From the data below, return the exact lines starting at the line containing "contact us today (947, 520)" and ending at the line containing "Đồng hồ đo lưu", both included, and nothing else.
(Dataset content)
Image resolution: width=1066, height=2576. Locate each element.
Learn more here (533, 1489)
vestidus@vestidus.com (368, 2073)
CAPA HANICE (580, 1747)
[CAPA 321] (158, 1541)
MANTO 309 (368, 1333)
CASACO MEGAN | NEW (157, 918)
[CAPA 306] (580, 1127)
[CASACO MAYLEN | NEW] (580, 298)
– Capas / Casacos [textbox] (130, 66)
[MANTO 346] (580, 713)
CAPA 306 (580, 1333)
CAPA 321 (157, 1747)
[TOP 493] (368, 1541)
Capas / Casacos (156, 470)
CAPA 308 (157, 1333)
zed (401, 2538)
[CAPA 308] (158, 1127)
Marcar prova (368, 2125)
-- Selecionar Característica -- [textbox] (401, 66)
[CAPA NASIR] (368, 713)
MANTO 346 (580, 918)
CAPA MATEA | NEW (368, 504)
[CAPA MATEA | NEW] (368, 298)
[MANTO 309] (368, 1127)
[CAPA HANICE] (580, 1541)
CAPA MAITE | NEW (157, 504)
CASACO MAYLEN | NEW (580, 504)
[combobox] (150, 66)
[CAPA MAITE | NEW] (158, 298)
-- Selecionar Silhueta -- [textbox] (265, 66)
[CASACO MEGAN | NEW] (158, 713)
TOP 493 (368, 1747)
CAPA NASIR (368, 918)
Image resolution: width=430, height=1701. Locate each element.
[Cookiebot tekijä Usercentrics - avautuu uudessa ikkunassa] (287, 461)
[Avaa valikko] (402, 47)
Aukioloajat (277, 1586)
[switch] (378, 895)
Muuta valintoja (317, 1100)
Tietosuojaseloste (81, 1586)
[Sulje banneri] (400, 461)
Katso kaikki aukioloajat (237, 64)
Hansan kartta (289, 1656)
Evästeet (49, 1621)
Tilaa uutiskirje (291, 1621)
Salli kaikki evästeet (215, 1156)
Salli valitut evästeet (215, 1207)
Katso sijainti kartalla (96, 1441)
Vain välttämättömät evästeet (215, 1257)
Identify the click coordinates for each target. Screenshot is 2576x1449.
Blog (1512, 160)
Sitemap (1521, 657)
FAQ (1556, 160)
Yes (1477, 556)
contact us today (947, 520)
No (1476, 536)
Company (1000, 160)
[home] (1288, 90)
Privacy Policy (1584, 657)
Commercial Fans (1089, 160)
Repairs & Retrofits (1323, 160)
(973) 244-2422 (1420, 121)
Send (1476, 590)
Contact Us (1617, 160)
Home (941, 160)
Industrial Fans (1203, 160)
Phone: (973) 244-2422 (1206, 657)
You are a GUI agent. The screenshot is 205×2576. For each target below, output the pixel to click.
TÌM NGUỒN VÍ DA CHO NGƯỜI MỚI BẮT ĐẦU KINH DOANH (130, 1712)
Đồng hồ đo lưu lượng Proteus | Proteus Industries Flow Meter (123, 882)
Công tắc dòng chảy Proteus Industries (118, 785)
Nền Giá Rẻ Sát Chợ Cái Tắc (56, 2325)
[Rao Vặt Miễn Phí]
(End Dataset content)
◆ **Response area**
contact us today (947, 520)
No (1476, 536)
Company (1000, 160)
[home] (1288, 90)
Privacy Policy (1584, 657)
Commercial Fans (1089, 160)
Repairs & Retrofits (1323, 160)
(973) 244-2422 (1420, 121)
Send (1476, 590)
Contact Us (1617, 160)
Home (941, 160)
Industrial Fans (1203, 160)
Phone: (973) 244-2422 (1206, 657)
You are a GUI agent. The screenshot is 205×2576. For each target below, output the pixel to click.
TÌM NGUỒN VÍ DA CHO NGƯỜI MỚI BẮT ĐẦU KINH DOANH (130, 1712)
Đồng hồ đo lưu lượng Proteus | Proteus Industries Flow Meter (123, 882)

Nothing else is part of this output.